▶ **OBJECTIVE**: Rewrite the entries below, replacing "Screen dimensions" with "Display size" everywhere it occurs and leaving everything else unchanged.

▶ **SUPPLIED DATA**:

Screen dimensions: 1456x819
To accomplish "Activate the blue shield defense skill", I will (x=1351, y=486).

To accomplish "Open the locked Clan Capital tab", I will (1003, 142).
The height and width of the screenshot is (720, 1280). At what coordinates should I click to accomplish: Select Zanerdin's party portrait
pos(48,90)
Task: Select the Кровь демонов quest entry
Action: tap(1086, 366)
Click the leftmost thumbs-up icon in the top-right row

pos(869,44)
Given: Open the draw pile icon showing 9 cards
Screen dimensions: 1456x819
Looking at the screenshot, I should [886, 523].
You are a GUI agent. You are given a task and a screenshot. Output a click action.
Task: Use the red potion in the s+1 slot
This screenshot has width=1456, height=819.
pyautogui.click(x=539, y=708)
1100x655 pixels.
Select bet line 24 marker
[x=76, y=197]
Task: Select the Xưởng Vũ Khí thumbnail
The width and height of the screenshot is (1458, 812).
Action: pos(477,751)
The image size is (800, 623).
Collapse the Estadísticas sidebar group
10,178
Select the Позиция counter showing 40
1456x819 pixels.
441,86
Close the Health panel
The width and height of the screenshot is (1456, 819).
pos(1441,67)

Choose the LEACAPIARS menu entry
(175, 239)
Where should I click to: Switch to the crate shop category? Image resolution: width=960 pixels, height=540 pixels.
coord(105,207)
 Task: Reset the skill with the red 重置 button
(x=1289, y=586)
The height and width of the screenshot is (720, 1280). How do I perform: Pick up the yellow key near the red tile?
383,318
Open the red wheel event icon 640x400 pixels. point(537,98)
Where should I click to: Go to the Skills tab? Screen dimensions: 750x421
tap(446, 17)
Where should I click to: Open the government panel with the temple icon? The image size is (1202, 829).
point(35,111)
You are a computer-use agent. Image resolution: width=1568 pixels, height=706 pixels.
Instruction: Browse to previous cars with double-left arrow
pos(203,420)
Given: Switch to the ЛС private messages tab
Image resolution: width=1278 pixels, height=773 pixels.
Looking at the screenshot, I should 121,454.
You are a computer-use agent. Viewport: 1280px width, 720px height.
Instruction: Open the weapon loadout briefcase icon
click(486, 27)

▶ **WORKED ANSWER**:
Display size: 1456x819
To accomplish "Activate the blue shield defense skill", I will (x=1351, y=486).

To accomplish "Open the locked Clan Capital tab", I will (1003, 142).
The height and width of the screenshot is (720, 1280). At what coordinates should I click to accomplish: Select Zanerdin's party portrait
pos(48,90)
Task: Select the Кровь демонов quest entry
Action: tap(1086, 366)
Click the leftmost thumbs-up icon in the top-right row

pos(869,44)
Given: Open the draw pile icon showing 9 cards
Display size: 1456x819
Looking at the screenshot, I should [886, 523].
You are a GUI agent. You are given a task and a screenshot. Output a click action.
Task: Use the red potion in the s+1 slot
This screenshot has width=1456, height=819.
pyautogui.click(x=539, y=708)
1100x655 pixels.
Select bet line 24 marker
[x=76, y=197]
Task: Select the Xưởng Vũ Khí thumbnail
The width and height of the screenshot is (1458, 812).
Action: pos(477,751)
The image size is (800, 623).
Collapse the Estadísticas sidebar group
10,178
Select the Позиция counter showing 40
1456x819 pixels.
441,86
Close the Health panel
The width and height of the screenshot is (1456, 819).
pos(1441,67)

Choose the LEACAPIARS menu entry
(175, 239)
Where should I click to: Switch to the crate shop category? Image resolution: width=960 pixels, height=540 pixels.
coord(105,207)
 Task: Reset the skill with the red 重置 button
(x=1289, y=586)
The height and width of the screenshot is (720, 1280). How do I perform: Pick up the yellow key near the red tile?
383,318
Open the red wheel event icon 640x400 pixels. point(537,98)
Where should I click to: Go to the Skills tab? Display size: 750x421
tap(446, 17)
Where should I click to: Open the government panel with the temple icon? The image size is (1202, 829).
point(35,111)
You are a computer-use agent. Image resolution: width=1568 pixels, height=706 pixels.
Instruction: Browse to previous cars with double-left arrow
pos(203,420)
Given: Switch to the ЛС private messages tab
Image resolution: width=1278 pixels, height=773 pixels.
Looking at the screenshot, I should 121,454.
You are a computer-use agent. Viewport: 1280px width, 720px height.
Instruction: Open the weapon loadout briefcase icon
click(486, 27)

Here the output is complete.